Consensual sex not welcome at retirement facilities
An article published in the Journal of Medical Ethics points out a form of ageism in residential home care facilities that has not received much attention until now. Consensual sex in elderly care homes.
The article points out that some residents are regularly denied consensual sex out of fears for safety and because of ageism.
Researchers from the Australian Centre for Evidence Based Aged Care found that older people – even those with early dementia – often enjoy a sexual relationship in their own homes. But when they end up in a residential care home a sexual relationship is not encouraged. The reasons cited include concerns for safety, inadequate privacy, anxieties about repercussions from relatives and ageism.

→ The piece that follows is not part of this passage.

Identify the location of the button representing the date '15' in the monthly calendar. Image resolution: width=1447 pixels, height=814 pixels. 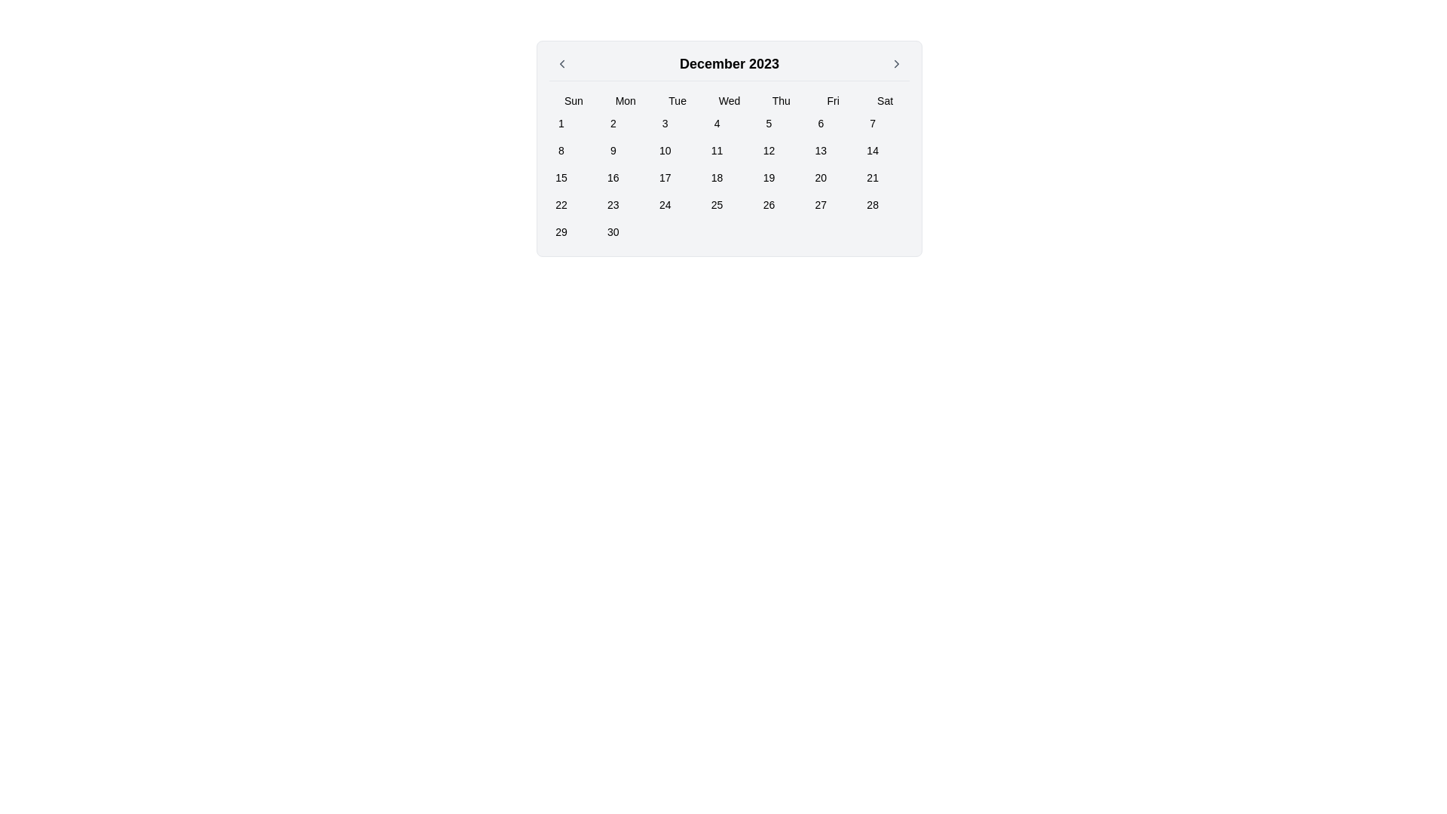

In the report, the researchers wrote: “Since it has been well established that sexuality and intimacy continue to be important in later life and are central to an individual’s health and well-being, the lack of attention paid by aged care facilities to residents’ sexual needs is concerning.”
Residents wish that more acknowledgement was given to the fact that many people are still sexually active when entering the facility, and they would like more healthcare professionals to ask about their sexual needs, the report said.
Since many facilities have inadequate formal policies and guidelines, or lack appropriately trained staff in regard to the subject, the topic generally is overlooked or frowned upon. And there is also the issue of a resident’s mental capacity and consent, as there are very few frameworks in place to assess a patient’s decision making ability with regard to sex.
The article argues that even though a resident may produce a low score on the mini-mental state test used to judge cognitive impairment, they are still able to express preferences for a lover. And while those who are vulnerable should be protected from harm, they say it is possible to ensure that the sexual behavior engaged in is not harmful, abusive or illegal.
“Seeking to ‘protect’ individuals with dementia by not allowing them to express their sexual needs, thereby stifling their autonomy and personhood, is a far greater failure of duty of care. It is also, we would argue, a violation of the fundamental right of a person with dementia to be recognized as a person before the law,” the report stated.
While the issue of ageism and sexual freedom has been relatively ignored thus far, as baby boomers age and a larger portion of the country’s population begins to enter retirement residences, the matter is likely to become more of a priority.